● The problem: According to the text below on network interoperability challenges, which five key metrics did streaming media clients define for use in all of their SLAs?

IaC ideally makes automated decisions auditable, repeatable and collaborative. Embrace open-source API specifications, and treat infrastructure definitions as first-class code artifacts. If you implement proper pipelines, you can maintain infrastructure and establish version control around APIs. Tech debt also creeps in without set deprecation policies. Don't get so focused on building new products that you lose sight of how to manage existing tech.

Challenge No. 3: IX Standards

At the backbone level, we're seeing increased demand for direct interconnection, but this process is frustrating, manual and inconsistent. Global internet exchanges (IXs) all have different procedures, service-level agreements and technical requirements. Multinational corporations have to establish their presence in various key IXs to move their data around the world, often navigating dozens of operational models. This fragmentation can add months to deployment timelines and create operational complexities.

Solution

Our industry needs greater standardization and collaboration for IXs. On an organizational level, look for ways to directly connect to ISPs to have more control over the customer experience, especially as you are managing AI and larger data sets. You can also be part of a bigger push for standardizing interconnection processes through standards bodies and common APIs for management platforms.

Challenge No. 4: Interconnect Agreements And SLAs

SLAs facilitate consistent delivery and competitive differentiation, but they also lack standards. Companies may be managing hundreds of different SLAs across their global infrastructure, creating complex technical, legal and commercial problems.

Solution

Without standardized measurement and arbitration methods, SLAs become unenforceable. The paperwork drawn up by legal teams often doesn't make sense through a technical lens. Develop an internal SLA framework you can consistently apply across vendors and translate into clear business metrics. For example, we helped streaming media clients define five key metrics to use in all of their SLAs: availability, latency, jitter, packet loss and mean time to repair.

Challenge No. 5: Observability And Monitoring

Data is plentiful, but insight is scarce. Our clients are drowning in telemetry from dozens of monitoring tools, but each platform has its own data format, altering mechanisms and correlation capabilities. The lack of standardized observability means teams are spending significant time wrangling data and extracting value from it.

Solution

You can’t standardize what you can't see and compare. Define the specific insights that are most valuable for your business, and implement a platform that can ingest data from multiple sources into unified dashboards. Ask vendors to export data in a compatible format, building a shared taxonomy covering factors such as region, data center, network, customer, workload and data class with proper labeling.

Interoperability facilitates adaptability, resilience and velocity. You have an opportunity to lead the charge toward solving interoperability challenges while sharpening your competitive edge. Treat interoperability as a product with a roadmap so you can launch new solutions in new markets more efficiently, with fewer surprises.

[Rows of pointing data]
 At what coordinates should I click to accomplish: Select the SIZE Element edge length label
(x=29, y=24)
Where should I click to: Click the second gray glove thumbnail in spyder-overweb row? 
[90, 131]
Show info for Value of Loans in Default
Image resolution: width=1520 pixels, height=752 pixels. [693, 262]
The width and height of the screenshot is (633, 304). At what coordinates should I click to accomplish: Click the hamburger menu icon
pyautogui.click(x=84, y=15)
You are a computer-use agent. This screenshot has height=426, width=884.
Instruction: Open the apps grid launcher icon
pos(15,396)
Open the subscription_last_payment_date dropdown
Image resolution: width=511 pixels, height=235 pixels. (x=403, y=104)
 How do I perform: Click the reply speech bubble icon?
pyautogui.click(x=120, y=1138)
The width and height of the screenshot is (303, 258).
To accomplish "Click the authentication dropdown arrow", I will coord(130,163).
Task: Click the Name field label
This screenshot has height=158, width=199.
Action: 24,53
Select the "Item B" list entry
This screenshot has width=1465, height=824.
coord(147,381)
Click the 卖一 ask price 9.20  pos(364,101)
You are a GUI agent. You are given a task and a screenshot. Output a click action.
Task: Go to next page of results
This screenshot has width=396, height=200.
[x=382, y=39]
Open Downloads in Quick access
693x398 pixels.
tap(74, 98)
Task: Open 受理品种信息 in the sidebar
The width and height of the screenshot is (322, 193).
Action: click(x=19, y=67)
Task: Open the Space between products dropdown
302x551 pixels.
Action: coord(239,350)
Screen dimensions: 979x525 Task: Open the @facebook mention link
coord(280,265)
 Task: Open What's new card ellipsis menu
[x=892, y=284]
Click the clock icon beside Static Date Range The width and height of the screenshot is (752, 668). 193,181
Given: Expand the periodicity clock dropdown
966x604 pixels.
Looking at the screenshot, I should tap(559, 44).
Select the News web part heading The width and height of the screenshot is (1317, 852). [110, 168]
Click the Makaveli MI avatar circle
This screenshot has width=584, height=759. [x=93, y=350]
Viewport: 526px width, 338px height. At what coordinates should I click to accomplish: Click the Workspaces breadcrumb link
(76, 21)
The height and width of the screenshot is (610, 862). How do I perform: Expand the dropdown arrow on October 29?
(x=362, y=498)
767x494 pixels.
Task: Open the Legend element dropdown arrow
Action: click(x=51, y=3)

● Solution for this task: Availability, latency, jitter, packet loss and mean time to repair.